3. Number of uses of commodity: The larger the number of uses to which a commodity can be put, the higher will be its elasticity. Therefore the demand of such goods will have elastic demand. For example, milk can be used for various purposes such as for making curd, cake, sweets etc. When its price goes down, demand increases but a little rise in its price makes demand fall greatly.
4. Possibility of postponement of consumption: If there is a possibility of postponement of consumption of a commodity then demand will be elastic otherwise inelastic. Demand for certain goods can be postponed for sometime such as computers, printers, scanners etc. People may wait till they become cheaper. Therefore, their demand is elastic. But the demand for food or electricity cannot be postponed. As such their demand is inelastic.
5. Percentage of income spent: The elasticity of demand is also influenced by the percentage of income spent on the purchase of a commodity. If the percentage is very less then the demand will be inelastic. For instance, we spend a very less amount of our total money income on things like agarbatties (incense sticks), matches, pens, pencils etc. If prices of such commodities rise also, our demand is not reduced. Thus, demand of such goods is inelastic.

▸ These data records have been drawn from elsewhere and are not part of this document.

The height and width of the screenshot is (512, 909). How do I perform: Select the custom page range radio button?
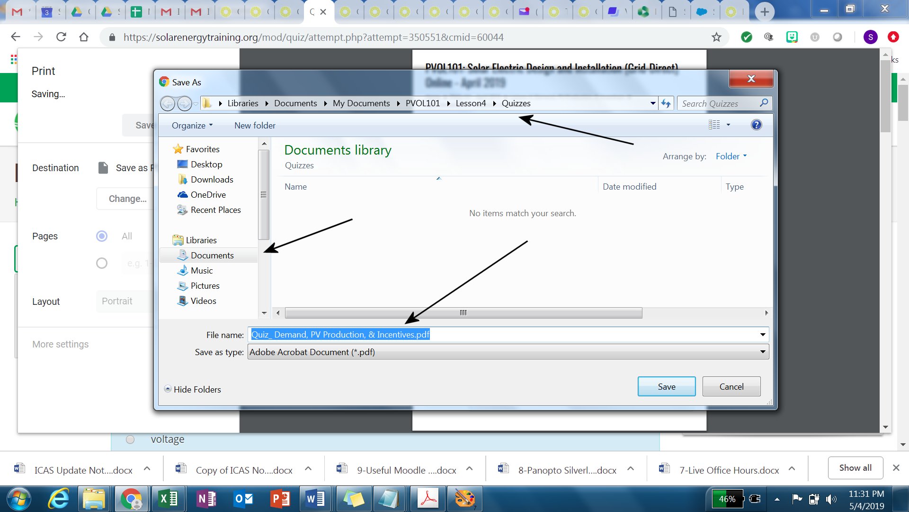[102, 263]
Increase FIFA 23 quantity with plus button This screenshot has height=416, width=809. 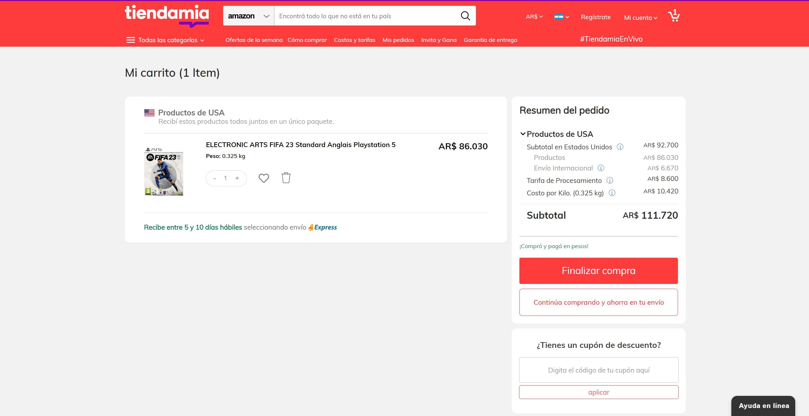click(x=237, y=178)

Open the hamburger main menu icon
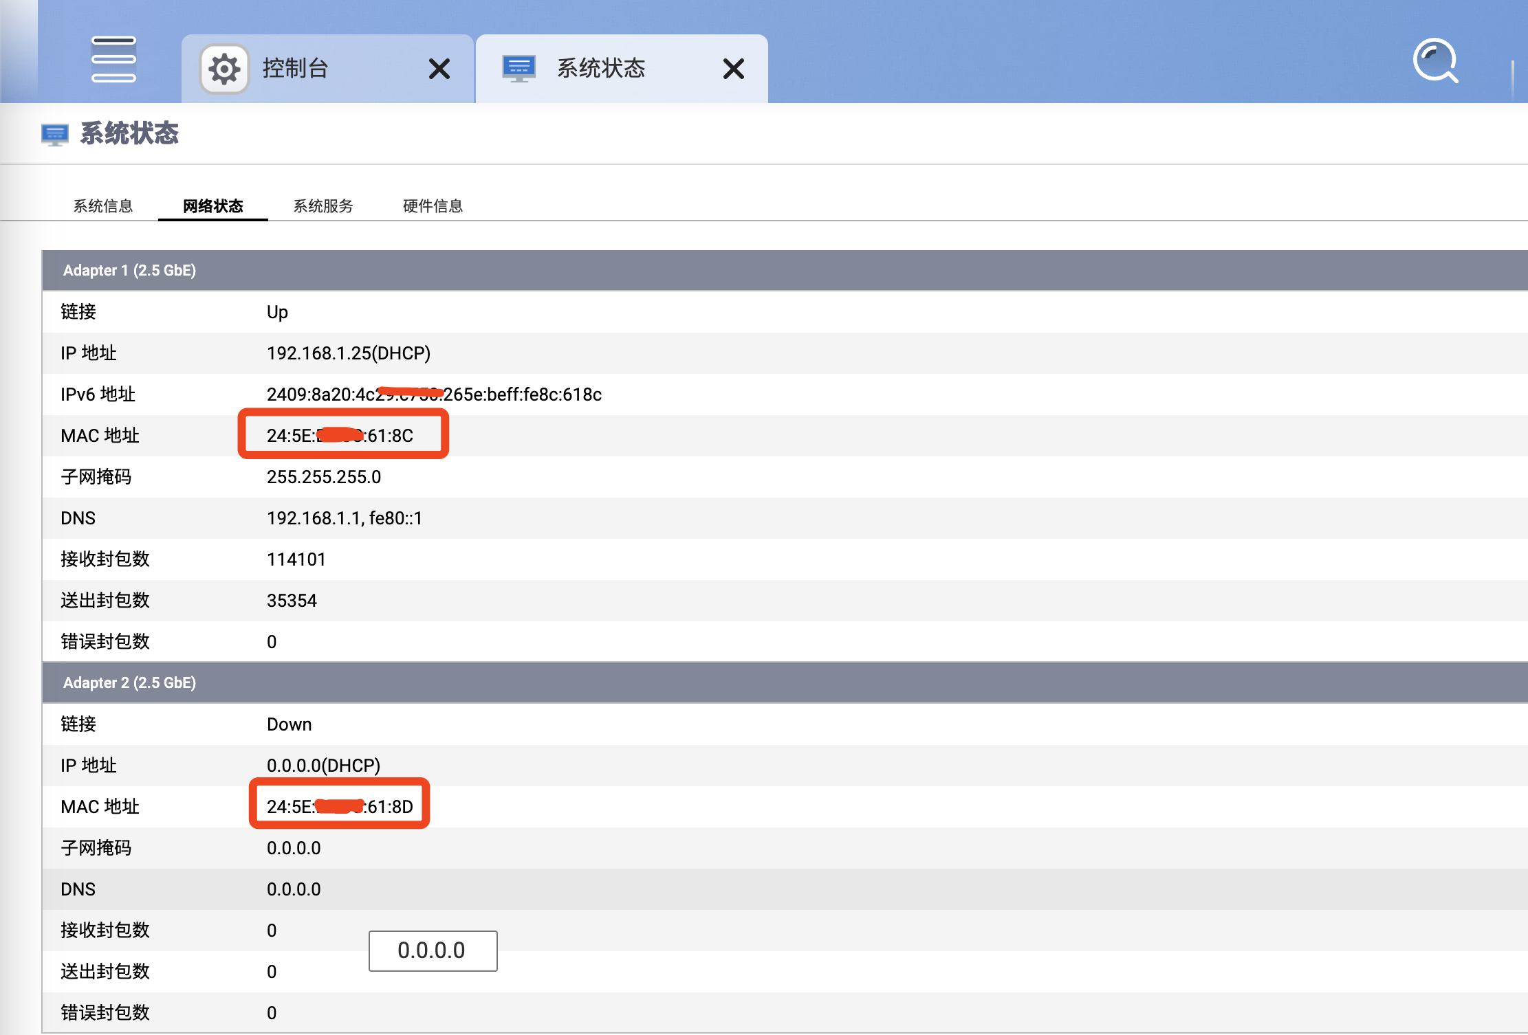tap(113, 60)
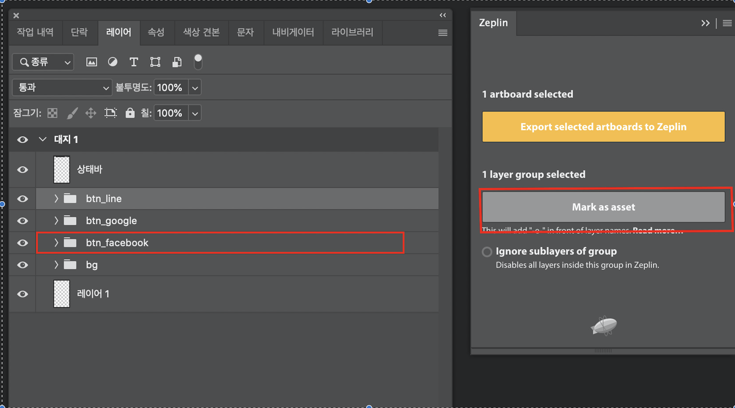Click lock transparent pixels checkerboard icon
Viewport: 735px width, 408px height.
tap(52, 113)
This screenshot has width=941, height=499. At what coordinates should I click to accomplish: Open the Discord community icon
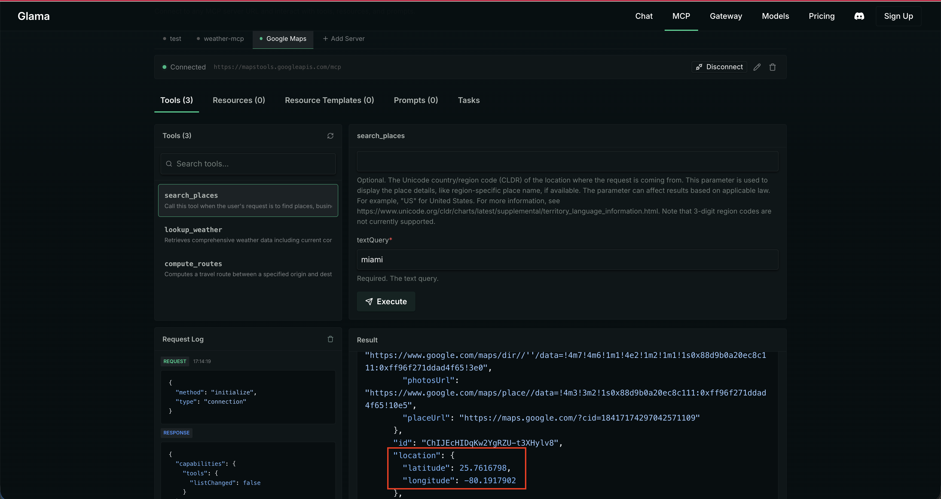[859, 16]
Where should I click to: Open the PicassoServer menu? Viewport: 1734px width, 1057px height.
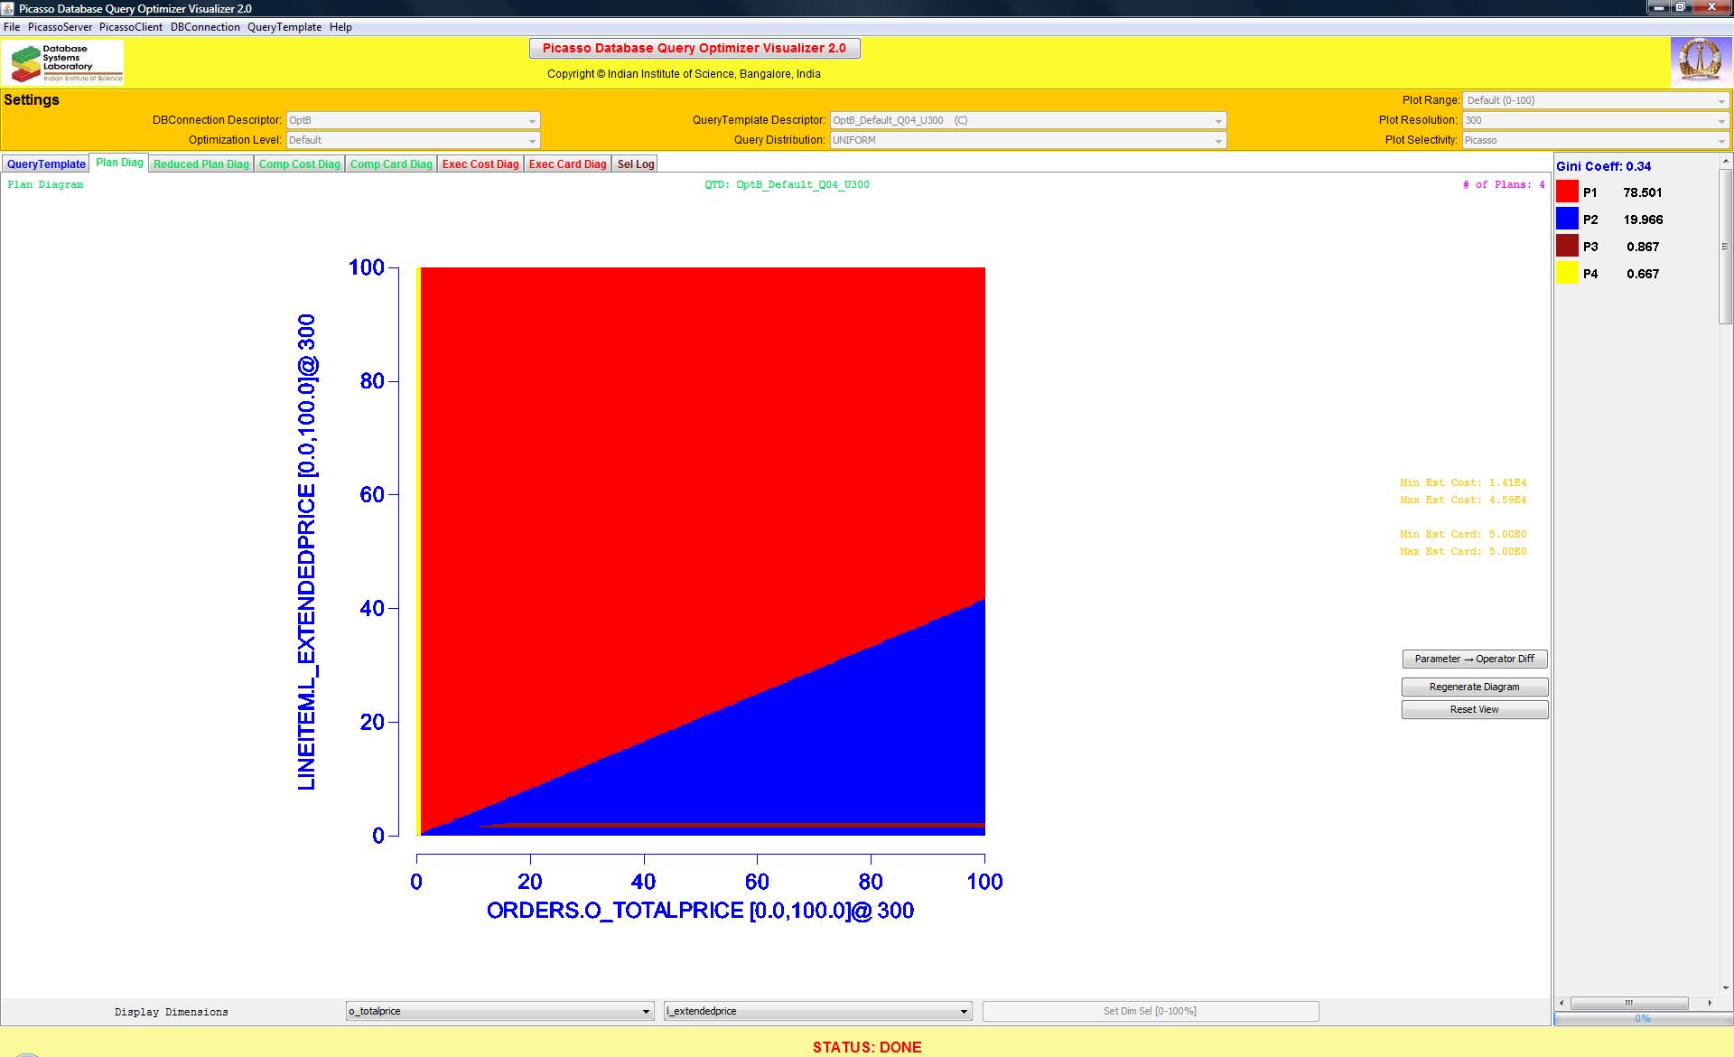click(60, 27)
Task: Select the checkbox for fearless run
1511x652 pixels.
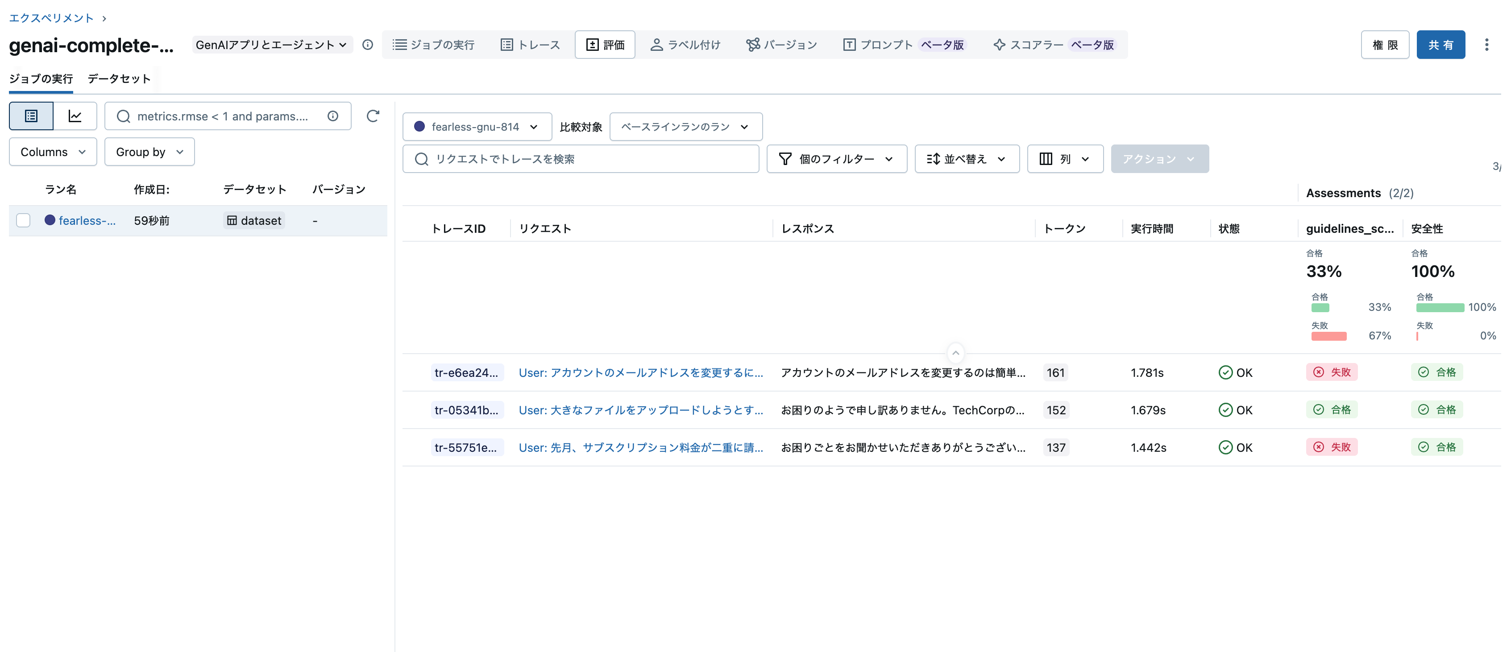Action: point(23,220)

6. Fashion: Commodities, which are in fashion, will have inelastic demand. Fashion minded people do not compromise with price. Even if price is high, some people will demand more just because goods are in fashion.
7. Change in taste: A habitual commodity or a commodity for which consumers have developed a taste will have inelastic demand. A chain smoker always requires a cigarette, whatever the price may be. Likewise, a habitual paan (betel nut) chewer cannot leave his habit, in spite of rise in price. In such cases, therefore, demand is elastic.
8. Price of the commodity: Very high priced or very low priced goods have low elasticity whereas moderately priced commodities are quite high-elastic. If a good is very expensive, demand will not increase much even if there is little fall in its price. And demand will not increase even at very low prices, because people have already purchased their requirement at low prices.